Pa. Man Ordered To Trial In Road- Rage Killing
DOYLESTOWN, Pa. (AP) - A man has been ordered to stand trial in a road-rage killing in suburban Philadelphia despite a convicted murderer's refusal to testify against him because, according to prosecutors, he said he and his family had been threatened.
District Judge Joanne Kline ordered Kendell Cottrell, 22, to trial in the death of 18-year-old Ahman Fralin of Bristol Township, who was shot after a minor fender-bender on April 28, 2006. Cottrell has already been sentenced to three to eight years in state prison on drug counts.
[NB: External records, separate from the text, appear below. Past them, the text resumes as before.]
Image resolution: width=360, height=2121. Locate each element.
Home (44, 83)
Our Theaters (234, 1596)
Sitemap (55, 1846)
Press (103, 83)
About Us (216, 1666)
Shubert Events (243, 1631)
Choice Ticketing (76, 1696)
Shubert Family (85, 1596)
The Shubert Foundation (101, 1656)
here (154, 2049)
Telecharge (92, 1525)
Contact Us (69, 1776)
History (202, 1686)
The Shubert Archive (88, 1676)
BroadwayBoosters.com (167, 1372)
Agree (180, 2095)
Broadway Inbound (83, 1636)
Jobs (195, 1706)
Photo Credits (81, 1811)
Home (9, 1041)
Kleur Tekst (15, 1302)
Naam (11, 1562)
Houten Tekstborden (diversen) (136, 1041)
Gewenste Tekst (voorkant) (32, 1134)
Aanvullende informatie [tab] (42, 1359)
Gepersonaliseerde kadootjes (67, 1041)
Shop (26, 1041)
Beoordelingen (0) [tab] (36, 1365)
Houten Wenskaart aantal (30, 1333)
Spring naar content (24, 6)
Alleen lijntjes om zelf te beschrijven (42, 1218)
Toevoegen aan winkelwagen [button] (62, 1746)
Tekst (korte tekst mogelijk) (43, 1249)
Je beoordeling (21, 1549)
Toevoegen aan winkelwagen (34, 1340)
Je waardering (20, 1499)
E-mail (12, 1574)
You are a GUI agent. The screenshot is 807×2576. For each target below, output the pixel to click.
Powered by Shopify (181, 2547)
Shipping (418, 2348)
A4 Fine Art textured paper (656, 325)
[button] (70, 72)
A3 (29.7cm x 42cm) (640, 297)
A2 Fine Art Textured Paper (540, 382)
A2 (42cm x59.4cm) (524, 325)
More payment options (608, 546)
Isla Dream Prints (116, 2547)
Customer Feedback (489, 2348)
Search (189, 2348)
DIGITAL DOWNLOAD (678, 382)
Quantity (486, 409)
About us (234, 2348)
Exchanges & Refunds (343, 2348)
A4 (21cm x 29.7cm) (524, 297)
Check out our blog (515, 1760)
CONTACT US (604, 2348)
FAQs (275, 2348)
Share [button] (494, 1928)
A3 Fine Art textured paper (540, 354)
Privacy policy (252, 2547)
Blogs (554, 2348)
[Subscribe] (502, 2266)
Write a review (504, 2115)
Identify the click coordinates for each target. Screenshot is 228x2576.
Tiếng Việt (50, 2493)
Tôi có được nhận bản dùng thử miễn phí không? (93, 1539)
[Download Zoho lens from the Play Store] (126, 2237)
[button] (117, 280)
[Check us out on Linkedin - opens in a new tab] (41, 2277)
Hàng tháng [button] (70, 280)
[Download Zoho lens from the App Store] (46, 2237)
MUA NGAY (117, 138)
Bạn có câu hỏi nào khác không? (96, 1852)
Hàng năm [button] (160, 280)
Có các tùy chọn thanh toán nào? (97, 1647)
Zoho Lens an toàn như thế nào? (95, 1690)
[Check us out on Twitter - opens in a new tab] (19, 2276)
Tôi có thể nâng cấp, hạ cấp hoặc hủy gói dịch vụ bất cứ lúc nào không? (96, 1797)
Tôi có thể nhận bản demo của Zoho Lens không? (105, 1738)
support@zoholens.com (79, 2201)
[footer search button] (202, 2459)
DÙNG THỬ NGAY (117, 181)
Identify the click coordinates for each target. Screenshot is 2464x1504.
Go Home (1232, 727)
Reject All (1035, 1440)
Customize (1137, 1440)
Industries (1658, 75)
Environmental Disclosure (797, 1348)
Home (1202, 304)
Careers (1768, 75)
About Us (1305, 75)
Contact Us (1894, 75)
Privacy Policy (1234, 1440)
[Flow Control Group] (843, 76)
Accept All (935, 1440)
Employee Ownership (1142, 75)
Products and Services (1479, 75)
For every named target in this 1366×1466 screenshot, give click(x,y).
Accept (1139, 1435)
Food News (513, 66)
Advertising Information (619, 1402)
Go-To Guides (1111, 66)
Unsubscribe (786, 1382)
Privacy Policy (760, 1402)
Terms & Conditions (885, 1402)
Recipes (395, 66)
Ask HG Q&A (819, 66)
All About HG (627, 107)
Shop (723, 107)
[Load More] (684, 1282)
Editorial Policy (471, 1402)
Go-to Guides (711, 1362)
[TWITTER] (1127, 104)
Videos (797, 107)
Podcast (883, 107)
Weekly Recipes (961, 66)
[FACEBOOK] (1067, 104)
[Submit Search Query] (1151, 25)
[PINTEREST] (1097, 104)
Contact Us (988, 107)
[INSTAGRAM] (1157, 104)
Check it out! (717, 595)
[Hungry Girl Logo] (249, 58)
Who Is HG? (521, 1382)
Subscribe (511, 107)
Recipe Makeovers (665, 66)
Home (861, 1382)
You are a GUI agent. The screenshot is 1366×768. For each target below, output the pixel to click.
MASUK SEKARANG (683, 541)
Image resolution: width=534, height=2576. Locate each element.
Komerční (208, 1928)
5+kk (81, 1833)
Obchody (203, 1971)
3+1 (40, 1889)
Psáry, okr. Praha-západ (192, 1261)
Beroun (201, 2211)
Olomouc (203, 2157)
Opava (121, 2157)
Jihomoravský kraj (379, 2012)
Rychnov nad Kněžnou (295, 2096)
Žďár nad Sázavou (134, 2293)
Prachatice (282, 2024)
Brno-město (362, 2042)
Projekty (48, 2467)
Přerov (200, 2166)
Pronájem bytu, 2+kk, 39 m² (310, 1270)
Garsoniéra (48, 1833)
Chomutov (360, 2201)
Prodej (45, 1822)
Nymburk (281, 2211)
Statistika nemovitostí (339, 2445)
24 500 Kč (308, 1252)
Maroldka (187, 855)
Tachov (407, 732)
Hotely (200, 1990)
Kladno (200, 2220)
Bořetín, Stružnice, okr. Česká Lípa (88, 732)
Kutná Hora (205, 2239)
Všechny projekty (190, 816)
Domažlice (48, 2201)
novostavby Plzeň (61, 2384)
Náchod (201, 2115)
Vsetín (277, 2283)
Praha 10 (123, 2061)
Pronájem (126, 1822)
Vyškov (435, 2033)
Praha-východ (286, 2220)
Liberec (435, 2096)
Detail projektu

Melvin Richardson, who is serving a life term in a January 2007 murder stemming from a botched home invasion robbery, grinned twice at Cottrell but said nothing as Assistant District Attorney Robert James asked about the defendant. James said later that Richardson told authorities that his life and the lives of relatives had been threatened if he testified.
James said the preliminary hearing had been moved from district court to Doylestown due to safety concerns.
A county grand jury in February said Richardson was driving the car of Cottrell's girlfriend in Bristol Township when a car carrying Fralin and three friends hit them from behind. The grand jury alleged that they pursued the vehicle and Cottrell fired into the back window, hitting Fralin in the neck. He died later that year.
Richardson's co-defendant in the home invasion case, 22-yearold Nyako Pippen, did testify at Friday's hearing. He is also serving a life term and is awaiting sentencing in a 2006 murder. Pippen said that after Fralin's death, he heard Cottrell complaining about the attitude of Richardson, who was worried that they would get caught.
On cross-examination by Cottrell's attorney, however, he acknowledged that he did not remember when the conversation took place and had not come forward with the information.
After sending the case for trial, Kline told Cottrell, his friends and family members to have no contact with the witnesses.
"Whatever happens there will never be any closure,'' Ahman Fralin's father, Tony, said after the hearing.
In 2006, the shooting of Fralin was cited in the decision to exclude a suburban high school senior from his graduation due to death threats.
Police said the threats against Tyrone Lewis stemmed from his sister's testimony in a court case, but they also cited the shooting because Lewis had been driving the car and police thought at the time that he might have been the target. Lewis, a star athlete and class president, addressed fellow Harry S Truman High School graduates through a video hookup.